Chloe Kent 6 March 2020 (Last Updated March 6th, 2020 12:10)

Research from the Joslin Diabetes Center’s Beetham Eye Institute in Boston, Massachusetts has shown that ultra-wide field (UWF) fluorescein angiography detects over three times more microaneurysms than UWF colour imaging, suggesting that the two techniques should not be used interchangeably.

Ultra-wide field retinal imaging techniques not interchangeable
Fluorescein angiography detected 3.5 times more microaneurysms than colour imaging. Credit: Wikimedia Commons

Research from the Joslin Diabetes Center’s Beetham Eye Institute in Boston, Massachusetts has shown that ultra-wide field (UWF) fluorescein angiography detects over three times more microaneurysms than UWF colour imaging, suggesting that the two techniques should not be used interchangeably.

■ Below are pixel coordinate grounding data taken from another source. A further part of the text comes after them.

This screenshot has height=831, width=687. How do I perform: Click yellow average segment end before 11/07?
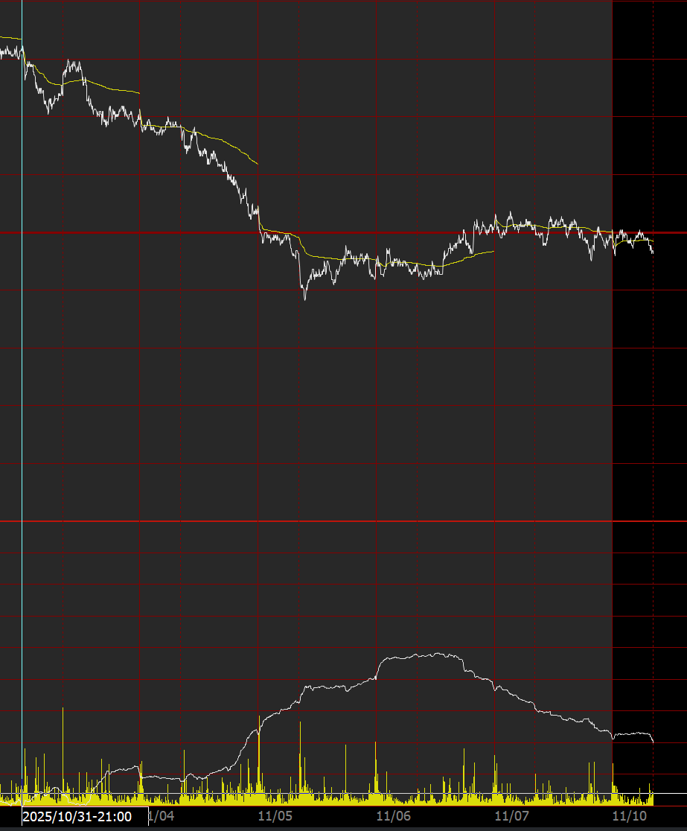point(493,252)

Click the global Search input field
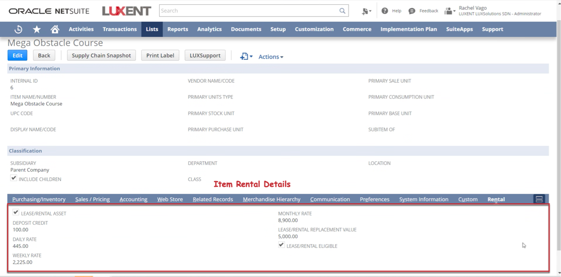click(x=249, y=11)
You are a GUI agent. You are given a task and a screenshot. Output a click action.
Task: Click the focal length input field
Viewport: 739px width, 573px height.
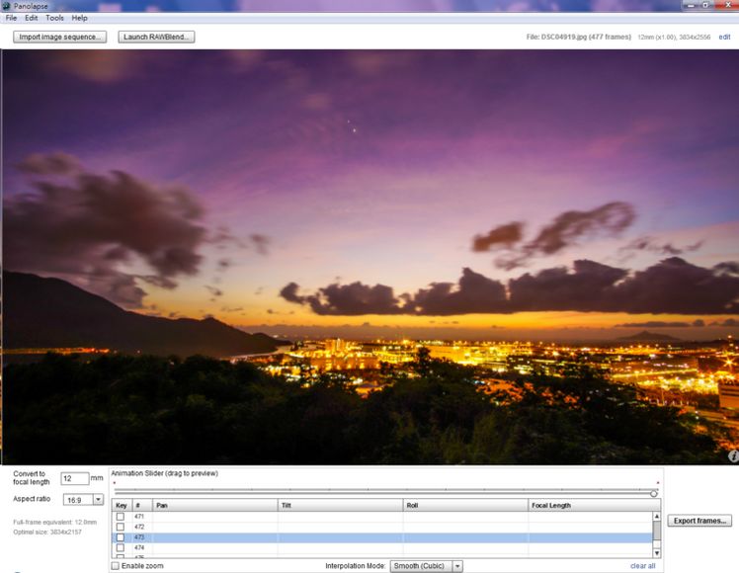coord(74,478)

UWF imaging allows clinicians to see over 80% of the retina in a single image, with UWF colour imaging used more frequently in the US as it is non-invasive.

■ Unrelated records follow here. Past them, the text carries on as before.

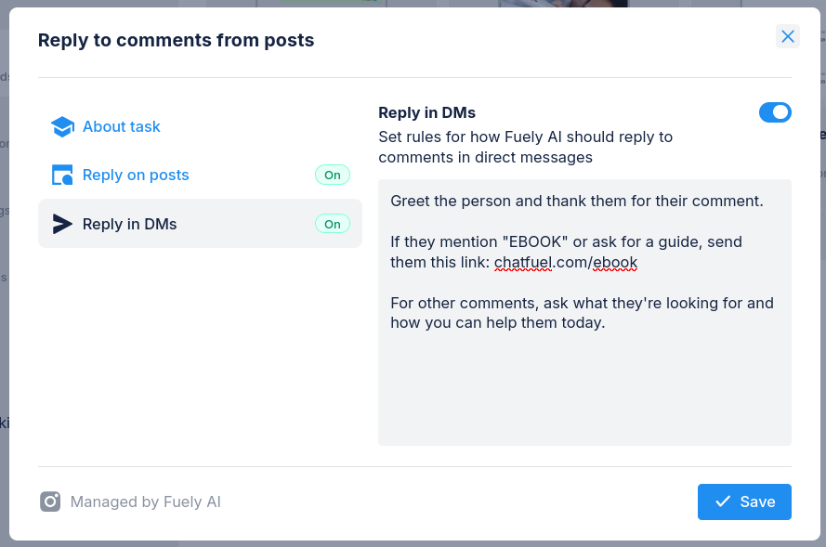Click the chatfuel.com/ebook text in rules
The height and width of the screenshot is (547, 826).
566,263
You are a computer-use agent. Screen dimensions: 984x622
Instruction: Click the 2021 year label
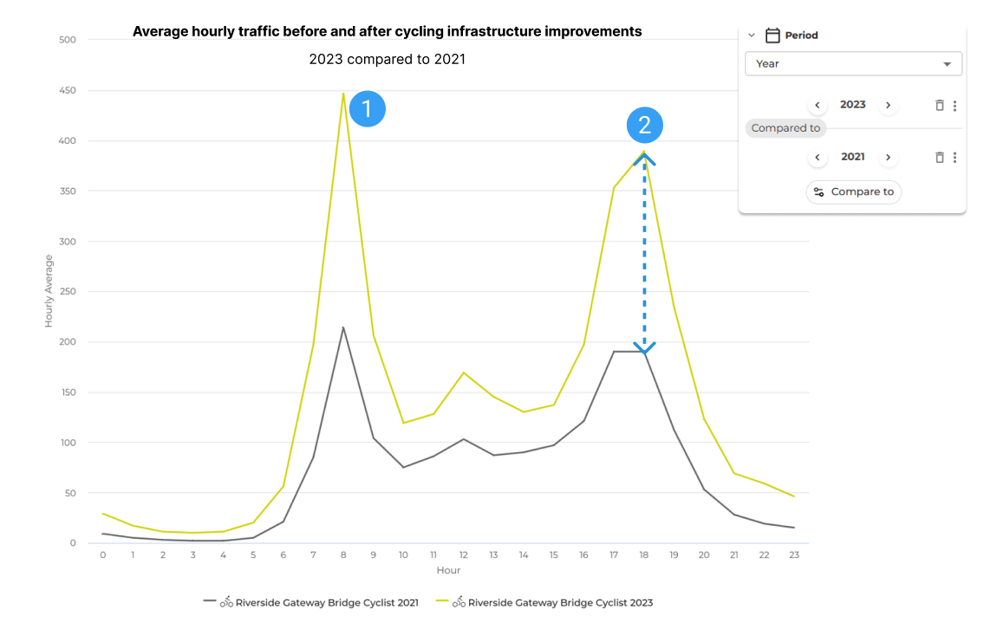click(853, 157)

Diabetic retinopathy is diagnosed and graded using UWF imaging, as determining the number and location of microaneurysms is key to determining the risk of diabetic retinopathy progression.

Clinicians have historically used fluorescein angiography and colour imaging interchangeably when assessing the condition.

Joslin Diabetes Center chief retina fellow Dr Mohamed Elmasry said: “Existing research often uses fluorescein angiography and colour imaging as two interchangeable sides of the same coin when assessing microaneurysms. However, our research shows that these modalities aren’t the same and we have to be cautious before using them in that way.”

A total of 193 patients with diabetic retinopathy had UWF colour imaging and UWF fluorescein angiography done on the same day. In total, 288 eyes were included in the analysis.

Researchers manually counted microaneurysms from both imaging techniques and directly compared the results. They compared the number of microaneurysms they identified at each level of disease severity and compared those results.

Overall, fluorescein angiography detected 3.5 times more microaneurysms than colour imaging, even after researchers adjusted for the patient’s diabetes duration, average blood sugar levels and gender.

Fluorescein angiography also identified up to 3.5 times more retinal areas with more than 20 microaneurysms, an indication of severe retinopathy, than colour imaging.

However, when a correction factor of four was applied to the fluorescein angiography results for each grade of disease severity, the techniques did become more comparable.

Beetham Eye Institute director Dr Lloyd Aiello said: “This study should help inform artificial intelligence and other imaging studies looking to automate the grading process using ultra-wide field colour imaging or fluorescein angiogram, and make them more precise and more comparable.”